1 (4 pound) corned beef brisket
2 medium onions, sliced
1 medium onion, studded with 3 whole cloves
1 large carrot, scraped and sliced
1 bunch fresh parsley
1 bay leaf
1/4 teaspoon pepper
2 pounds small new potatoes, peeled
1 (2 pounds) cabbage, cut into wedges
Irish Mustard Sauce

Irish Mustard Sauce
1 tablespoon cornstarch
2 teaspoon sugar
1 teaspoon dry mustard
1/2 teaspoon salt
1 cup water
1 tablespoon butter
1/4 cup cider vinegar
1 teaspoon grated horseradish
2 egg yolks, beaten

In a large Dutch oven combine the corned beef and enough water to cover; bring to a boil.
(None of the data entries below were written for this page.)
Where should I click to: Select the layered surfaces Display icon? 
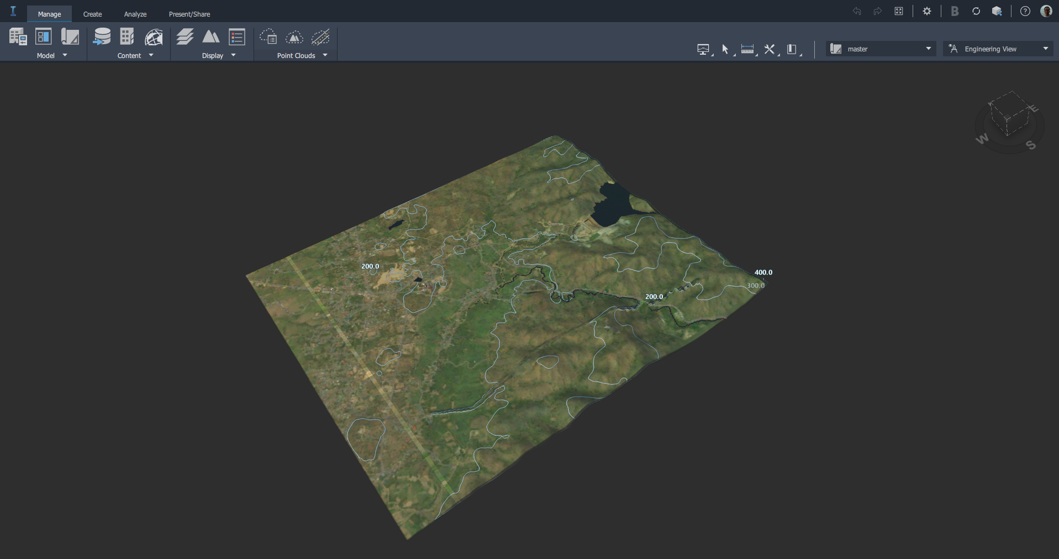click(x=185, y=36)
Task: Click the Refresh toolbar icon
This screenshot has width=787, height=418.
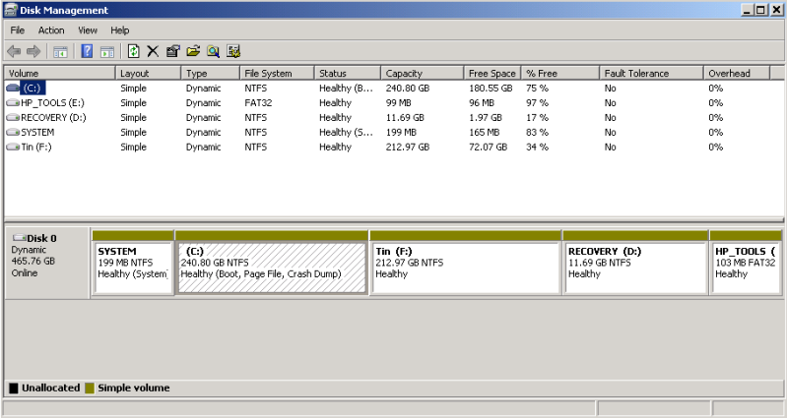Action: [x=133, y=51]
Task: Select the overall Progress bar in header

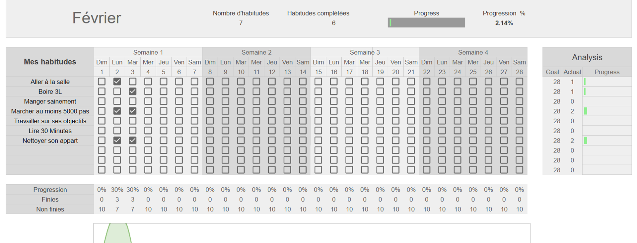Action: [x=426, y=23]
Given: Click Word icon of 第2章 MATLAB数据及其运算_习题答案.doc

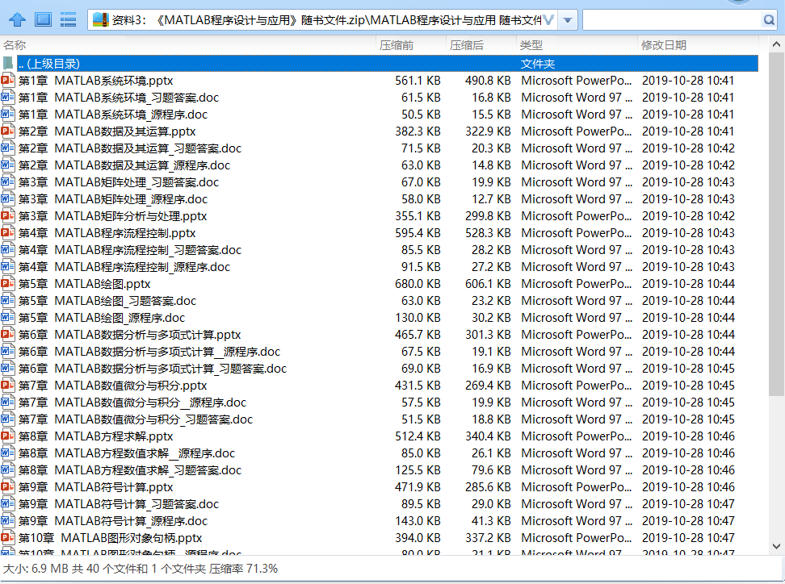Looking at the screenshot, I should tap(8, 148).

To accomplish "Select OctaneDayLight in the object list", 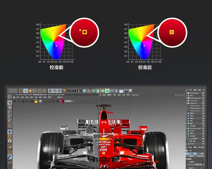I will [195, 98].
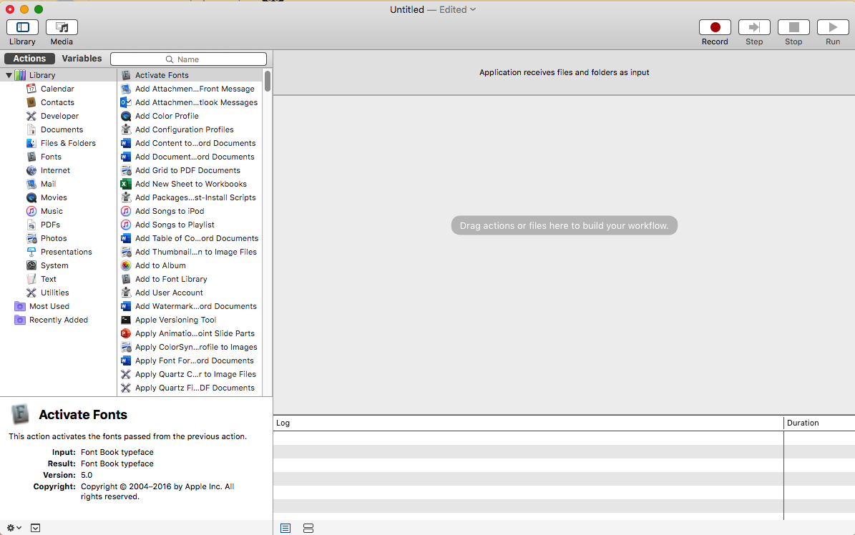The width and height of the screenshot is (855, 535).
Task: Open the workflow options gear menu icon
Action: (11, 527)
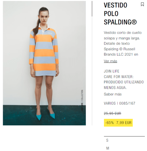
Task: Click the CARE FOR WATER sustainability text
Action: tap(124, 82)
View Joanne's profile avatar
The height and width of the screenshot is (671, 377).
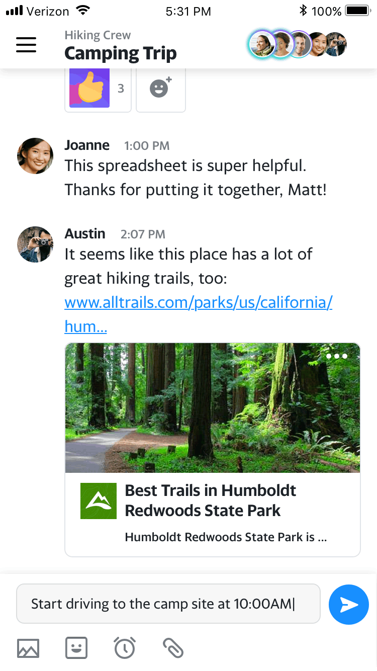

Remove from heat. Drain. Add fresh water to cover. Add the onion, carrot, parsley, bay leaf, and pepper. Bring to a boil. Skim off foam, if necessary. Reduce the heat, cover and simmer 4 hours or until tender. Remove the onion and parsley. Add the potatoes to Dutch oven. Simmer for 10 minutes.

Add the cabbage wedges, and simmer 20 minutes or until vegetables are tender. Remove and discard bay leaf. Transfer the corned beef and vegetables to a serving platter. Serve with Irish Mustard Sauce.

Serves: 6 to 8.

To prepare Mustard Sauce: In a 1-quart saucepan combine the cornstarch, sugar, mustard and salt. Mix well. Add water; stir over low heat until mixture thickens and boils. Remove from heat; add the butter, vinegar and horseradish.

Beat a little of hot mixture into egg yolks; then add yolk mixture back to pan.

Cook slowly, stirring until sauce thickens slightly. Serve with corned beef.